Several approaches have been described to improve intracellular delivery by vesicular systems. One of these approaches involves increasing the encapsulation efficiency of molecules by imparting a charge to the lipid vesicles. Liposomes containing mono-cationic lipids have been used to transfect cells with DNA or RNA in vitro and in vivo (Wrobel and Collins, 1995), as well as to increase the uptake of other impermeable agents (Garrett et al., 1999). Cationic liposomes that can undergo lipid mixing with cellular membranes were reported to deliver complexed DNA to cells, most likely via an endocytotic process (Miller et al. 1998). Polycationic liposomes were shown to enhance delivery of β-galactosidase and human placental alkaline phosphatase to various cell cultures (Sells et al, 1995). Another approach involved modifying the lipid composition of vesicles, for example, by incorporating steric stabilizers such as PEG (Duzgunes and Nir, 1999; Miller et al 1998). Other attempts to affect the intracellular fate of encapsulated molecules focused on pH-sensitive liposomes (Chu et al., 1990; Kono et al., 1997). Co-administration of liposomes with dimethyl sulfoxide was also found to improve delivery by some vesicular systems (Jain and Gewirtz, 1998; Kawai and Nishizawa, 1984).

European patent 0 804 160 and U.S. Pat. No. 5,716,638 disclose systems (Ethosomes) that were found to be highly efficient carriers for the delivery of molecules with various lypophilicities into and through the skin. The main route of molecules penetration in the skin is intercellular (between cells) and not transcellular.

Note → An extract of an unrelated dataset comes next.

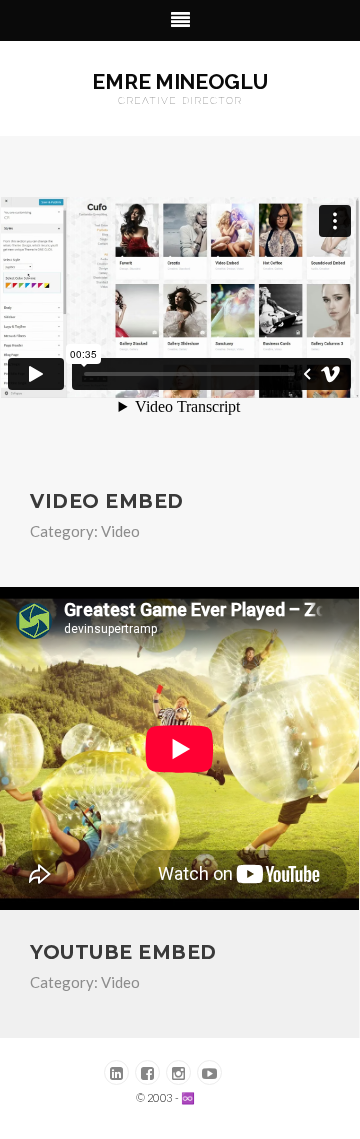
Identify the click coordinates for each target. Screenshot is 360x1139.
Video (120, 531)
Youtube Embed (123, 952)
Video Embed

Thus, there is a need to a composition that is easy to prepare, that will improve cellular uptake and trafficking, will enable delivery of agents to cells, glands, tissues and organs and in another embodiment, will enable the delivery to the cell's nucleus or other cellular organelles.

BRIEF DESCRIPTION OF THE DRAWINGS

FIG. 1 demonstrates CLSM micrograph showing intracellular fluorescence in fibroblasts following delivery of fluorescent probes from Compositions and control systems.

A-1, A-2, A-3: delivery from compositions I, II and III, respectively;
B-1, B-2, B-3: delivery from control liposomal system (control B);
C-1, C-2, C-3: delivery from control hydroethanolic solution (control A).

FIG. 2 demonstrates CLSM micrograph showing intracellular fluorescence in 3T3 fibroblasts following delivery of fluorescent Phosphatidylcholine (PC*, see examples) from Compositions containing organic cations and control systems: liposomes (a), Formulation 1 (b), Propranolol formulation (c) and THP formulation (d).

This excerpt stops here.